_What is needed_
Reproduce only the entries from the line with "has height=645, width=1075." up to and including the line with "click(x=116, y=340)", swapping "Instruction" for "Command" and leaving everything else unchanged.

_Extracted information_

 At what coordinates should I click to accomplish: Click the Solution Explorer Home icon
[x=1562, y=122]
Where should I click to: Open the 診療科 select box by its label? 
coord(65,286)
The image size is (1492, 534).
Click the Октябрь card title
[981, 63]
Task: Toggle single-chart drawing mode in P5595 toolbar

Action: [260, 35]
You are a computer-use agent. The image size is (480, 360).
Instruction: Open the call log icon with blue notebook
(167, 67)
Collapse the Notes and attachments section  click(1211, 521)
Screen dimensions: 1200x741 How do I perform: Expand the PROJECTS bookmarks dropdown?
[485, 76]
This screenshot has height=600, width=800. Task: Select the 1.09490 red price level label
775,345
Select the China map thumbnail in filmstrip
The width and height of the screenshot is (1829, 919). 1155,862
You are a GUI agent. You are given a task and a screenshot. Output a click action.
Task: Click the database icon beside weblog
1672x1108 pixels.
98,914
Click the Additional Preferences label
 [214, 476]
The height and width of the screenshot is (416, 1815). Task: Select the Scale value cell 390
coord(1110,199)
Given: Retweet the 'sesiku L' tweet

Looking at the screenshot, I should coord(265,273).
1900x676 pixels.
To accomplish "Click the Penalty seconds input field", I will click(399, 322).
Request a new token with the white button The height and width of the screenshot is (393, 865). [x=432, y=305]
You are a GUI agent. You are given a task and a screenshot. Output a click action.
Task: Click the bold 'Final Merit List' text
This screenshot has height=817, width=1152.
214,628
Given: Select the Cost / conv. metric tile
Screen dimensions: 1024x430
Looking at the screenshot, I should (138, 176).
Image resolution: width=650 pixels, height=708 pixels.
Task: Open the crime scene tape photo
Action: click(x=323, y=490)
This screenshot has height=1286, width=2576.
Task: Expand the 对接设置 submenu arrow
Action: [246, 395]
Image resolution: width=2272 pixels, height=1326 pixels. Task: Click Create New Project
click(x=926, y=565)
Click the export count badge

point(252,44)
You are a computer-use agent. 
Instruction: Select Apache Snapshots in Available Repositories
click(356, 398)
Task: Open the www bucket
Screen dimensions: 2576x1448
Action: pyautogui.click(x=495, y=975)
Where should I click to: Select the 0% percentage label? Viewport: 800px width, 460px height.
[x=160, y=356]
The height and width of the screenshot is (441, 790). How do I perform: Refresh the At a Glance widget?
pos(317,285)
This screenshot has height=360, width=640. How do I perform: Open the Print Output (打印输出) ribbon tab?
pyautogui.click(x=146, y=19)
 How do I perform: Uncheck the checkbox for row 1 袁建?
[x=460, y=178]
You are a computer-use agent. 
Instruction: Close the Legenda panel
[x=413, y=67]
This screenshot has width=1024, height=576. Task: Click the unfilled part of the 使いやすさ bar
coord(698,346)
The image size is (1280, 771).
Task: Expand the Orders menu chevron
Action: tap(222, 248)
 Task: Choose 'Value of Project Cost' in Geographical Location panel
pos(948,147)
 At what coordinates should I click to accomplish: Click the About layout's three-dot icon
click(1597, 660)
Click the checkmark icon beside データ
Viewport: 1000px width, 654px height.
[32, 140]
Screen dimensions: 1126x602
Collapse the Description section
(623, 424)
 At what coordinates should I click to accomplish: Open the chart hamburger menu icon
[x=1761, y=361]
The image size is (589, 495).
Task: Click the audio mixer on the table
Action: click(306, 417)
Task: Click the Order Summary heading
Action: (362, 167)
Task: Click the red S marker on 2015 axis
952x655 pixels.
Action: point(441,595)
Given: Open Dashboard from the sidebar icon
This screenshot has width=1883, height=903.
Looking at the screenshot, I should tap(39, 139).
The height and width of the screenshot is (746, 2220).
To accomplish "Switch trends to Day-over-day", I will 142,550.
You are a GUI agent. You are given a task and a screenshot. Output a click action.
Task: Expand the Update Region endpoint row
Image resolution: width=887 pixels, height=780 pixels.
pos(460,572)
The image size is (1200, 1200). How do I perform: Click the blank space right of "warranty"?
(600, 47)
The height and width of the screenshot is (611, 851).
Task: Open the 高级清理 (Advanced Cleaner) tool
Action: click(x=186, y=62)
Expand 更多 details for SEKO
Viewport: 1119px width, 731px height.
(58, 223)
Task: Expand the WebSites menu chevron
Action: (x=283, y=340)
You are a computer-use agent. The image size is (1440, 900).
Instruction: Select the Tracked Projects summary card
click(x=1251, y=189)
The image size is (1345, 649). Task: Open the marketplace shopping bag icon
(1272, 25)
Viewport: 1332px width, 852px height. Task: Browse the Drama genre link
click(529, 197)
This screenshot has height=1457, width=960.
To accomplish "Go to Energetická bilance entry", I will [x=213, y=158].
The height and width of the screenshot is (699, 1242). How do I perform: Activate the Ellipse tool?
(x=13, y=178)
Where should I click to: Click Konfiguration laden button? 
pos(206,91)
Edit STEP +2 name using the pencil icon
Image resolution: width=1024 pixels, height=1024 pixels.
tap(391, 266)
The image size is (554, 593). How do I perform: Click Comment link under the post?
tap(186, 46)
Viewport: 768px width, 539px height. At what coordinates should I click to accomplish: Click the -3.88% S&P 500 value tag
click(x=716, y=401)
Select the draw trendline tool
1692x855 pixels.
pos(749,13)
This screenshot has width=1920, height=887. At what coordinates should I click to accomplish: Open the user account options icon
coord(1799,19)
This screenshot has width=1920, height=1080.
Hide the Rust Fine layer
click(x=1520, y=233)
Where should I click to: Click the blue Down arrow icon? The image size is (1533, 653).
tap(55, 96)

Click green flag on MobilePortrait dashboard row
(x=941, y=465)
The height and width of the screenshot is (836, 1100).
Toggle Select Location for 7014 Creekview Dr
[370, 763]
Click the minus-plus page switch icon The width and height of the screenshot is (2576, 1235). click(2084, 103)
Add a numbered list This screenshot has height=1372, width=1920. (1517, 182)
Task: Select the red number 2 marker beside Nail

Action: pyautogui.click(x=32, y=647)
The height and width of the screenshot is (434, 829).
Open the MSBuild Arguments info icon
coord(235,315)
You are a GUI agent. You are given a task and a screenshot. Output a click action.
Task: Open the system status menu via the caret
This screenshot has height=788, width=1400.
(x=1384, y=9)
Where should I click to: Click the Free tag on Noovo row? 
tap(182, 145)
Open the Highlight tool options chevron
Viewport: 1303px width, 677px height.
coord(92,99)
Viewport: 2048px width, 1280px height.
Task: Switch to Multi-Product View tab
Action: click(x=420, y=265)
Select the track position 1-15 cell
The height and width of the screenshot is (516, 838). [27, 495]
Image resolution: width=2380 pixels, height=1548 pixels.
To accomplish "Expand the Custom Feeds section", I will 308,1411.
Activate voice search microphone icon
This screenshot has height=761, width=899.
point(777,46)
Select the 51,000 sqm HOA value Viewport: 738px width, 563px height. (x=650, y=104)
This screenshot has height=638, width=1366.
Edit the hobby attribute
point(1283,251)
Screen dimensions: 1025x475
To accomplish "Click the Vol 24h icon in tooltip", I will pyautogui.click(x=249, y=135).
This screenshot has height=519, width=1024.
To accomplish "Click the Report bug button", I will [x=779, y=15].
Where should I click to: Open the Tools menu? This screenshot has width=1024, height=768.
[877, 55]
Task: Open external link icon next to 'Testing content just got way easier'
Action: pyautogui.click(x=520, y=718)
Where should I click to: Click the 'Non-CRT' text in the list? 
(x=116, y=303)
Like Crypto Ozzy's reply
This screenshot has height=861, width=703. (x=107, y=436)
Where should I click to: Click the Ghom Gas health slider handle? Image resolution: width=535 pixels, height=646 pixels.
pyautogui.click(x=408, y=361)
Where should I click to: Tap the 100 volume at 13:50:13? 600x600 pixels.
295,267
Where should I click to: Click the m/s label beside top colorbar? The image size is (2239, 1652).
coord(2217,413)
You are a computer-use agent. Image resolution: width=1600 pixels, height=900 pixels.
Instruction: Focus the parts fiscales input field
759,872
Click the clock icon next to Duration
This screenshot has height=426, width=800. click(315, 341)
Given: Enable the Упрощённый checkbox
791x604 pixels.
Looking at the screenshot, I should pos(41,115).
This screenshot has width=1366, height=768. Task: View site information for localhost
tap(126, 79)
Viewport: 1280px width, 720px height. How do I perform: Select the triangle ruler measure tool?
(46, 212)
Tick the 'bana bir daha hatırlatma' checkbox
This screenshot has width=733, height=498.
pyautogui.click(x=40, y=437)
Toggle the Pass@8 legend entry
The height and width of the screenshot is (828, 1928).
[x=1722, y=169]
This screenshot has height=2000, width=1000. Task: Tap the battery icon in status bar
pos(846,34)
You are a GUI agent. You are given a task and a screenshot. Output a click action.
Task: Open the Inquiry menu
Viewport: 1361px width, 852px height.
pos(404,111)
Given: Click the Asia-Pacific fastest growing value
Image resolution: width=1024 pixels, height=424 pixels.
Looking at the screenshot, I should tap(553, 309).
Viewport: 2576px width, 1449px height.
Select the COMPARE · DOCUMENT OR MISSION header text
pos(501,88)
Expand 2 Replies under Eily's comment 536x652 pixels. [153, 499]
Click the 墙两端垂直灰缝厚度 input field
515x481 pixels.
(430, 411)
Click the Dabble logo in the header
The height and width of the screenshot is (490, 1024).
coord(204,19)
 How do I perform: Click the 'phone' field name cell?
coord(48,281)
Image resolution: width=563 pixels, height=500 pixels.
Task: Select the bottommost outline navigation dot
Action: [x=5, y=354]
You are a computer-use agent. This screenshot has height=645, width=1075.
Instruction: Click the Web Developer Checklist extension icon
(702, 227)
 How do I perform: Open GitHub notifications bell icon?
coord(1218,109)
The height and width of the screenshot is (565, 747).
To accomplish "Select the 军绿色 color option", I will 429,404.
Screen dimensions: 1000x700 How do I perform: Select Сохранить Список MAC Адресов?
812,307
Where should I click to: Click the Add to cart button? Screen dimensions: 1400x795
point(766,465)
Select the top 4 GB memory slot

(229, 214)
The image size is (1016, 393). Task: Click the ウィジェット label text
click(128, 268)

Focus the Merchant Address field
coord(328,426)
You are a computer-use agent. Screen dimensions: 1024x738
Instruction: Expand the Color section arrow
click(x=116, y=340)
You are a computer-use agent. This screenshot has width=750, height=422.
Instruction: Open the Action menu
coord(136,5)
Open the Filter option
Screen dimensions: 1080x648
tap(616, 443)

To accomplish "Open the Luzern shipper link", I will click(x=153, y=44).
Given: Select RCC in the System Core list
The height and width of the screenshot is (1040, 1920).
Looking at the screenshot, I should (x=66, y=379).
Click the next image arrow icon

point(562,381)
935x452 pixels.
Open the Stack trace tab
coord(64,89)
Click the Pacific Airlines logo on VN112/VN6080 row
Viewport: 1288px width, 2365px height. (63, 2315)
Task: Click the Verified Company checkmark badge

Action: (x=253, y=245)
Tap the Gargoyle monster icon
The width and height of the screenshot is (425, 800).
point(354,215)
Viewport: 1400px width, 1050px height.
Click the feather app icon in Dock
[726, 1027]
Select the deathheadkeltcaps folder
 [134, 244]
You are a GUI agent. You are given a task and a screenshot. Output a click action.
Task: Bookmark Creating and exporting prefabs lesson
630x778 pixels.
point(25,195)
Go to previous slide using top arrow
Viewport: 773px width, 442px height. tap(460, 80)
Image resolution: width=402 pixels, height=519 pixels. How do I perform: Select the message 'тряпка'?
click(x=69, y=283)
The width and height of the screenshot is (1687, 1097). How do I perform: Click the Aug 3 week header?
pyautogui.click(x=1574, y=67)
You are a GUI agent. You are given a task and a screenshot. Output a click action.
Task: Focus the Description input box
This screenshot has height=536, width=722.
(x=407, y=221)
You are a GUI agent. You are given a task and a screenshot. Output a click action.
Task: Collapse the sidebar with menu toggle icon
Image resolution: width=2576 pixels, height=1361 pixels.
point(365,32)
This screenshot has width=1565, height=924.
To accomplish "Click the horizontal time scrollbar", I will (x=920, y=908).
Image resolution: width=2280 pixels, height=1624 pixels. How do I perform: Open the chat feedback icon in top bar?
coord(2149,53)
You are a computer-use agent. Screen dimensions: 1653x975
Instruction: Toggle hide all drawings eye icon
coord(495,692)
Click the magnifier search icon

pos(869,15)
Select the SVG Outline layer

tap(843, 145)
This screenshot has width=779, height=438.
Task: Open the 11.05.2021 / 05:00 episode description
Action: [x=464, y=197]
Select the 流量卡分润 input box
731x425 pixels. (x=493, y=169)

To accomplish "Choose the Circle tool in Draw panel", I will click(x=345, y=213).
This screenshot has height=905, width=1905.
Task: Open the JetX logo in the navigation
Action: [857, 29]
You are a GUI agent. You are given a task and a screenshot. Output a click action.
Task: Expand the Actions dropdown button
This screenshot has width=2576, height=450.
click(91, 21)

_Answer to the task_
You are a computer-use agent. This screenshot has height=645, width=1075.
Command: Click the Web Developer Checklist extension icon
(702, 227)
 How do I perform: Open GitHub notifications bell icon?
coord(1218,109)
The height and width of the screenshot is (565, 747).
To accomplish "Select the 军绿色 color option", I will 429,404.
Screen dimensions: 1000x700 How do I perform: Select Сохранить Список MAC Адресов?
812,307
Where should I click to: Click the Add to cart button? Screen dimensions: 1400x795
point(766,465)
Select the top 4 GB memory slot

(229, 214)
The image size is (1016, 393). Task: Click the ウィジェット label text
click(128, 268)

Focus the Merchant Address field
coord(328,426)
You are a computer-use agent. Screen dimensions: 1024x738
Command: Expand the Color section arrow
click(x=116, y=340)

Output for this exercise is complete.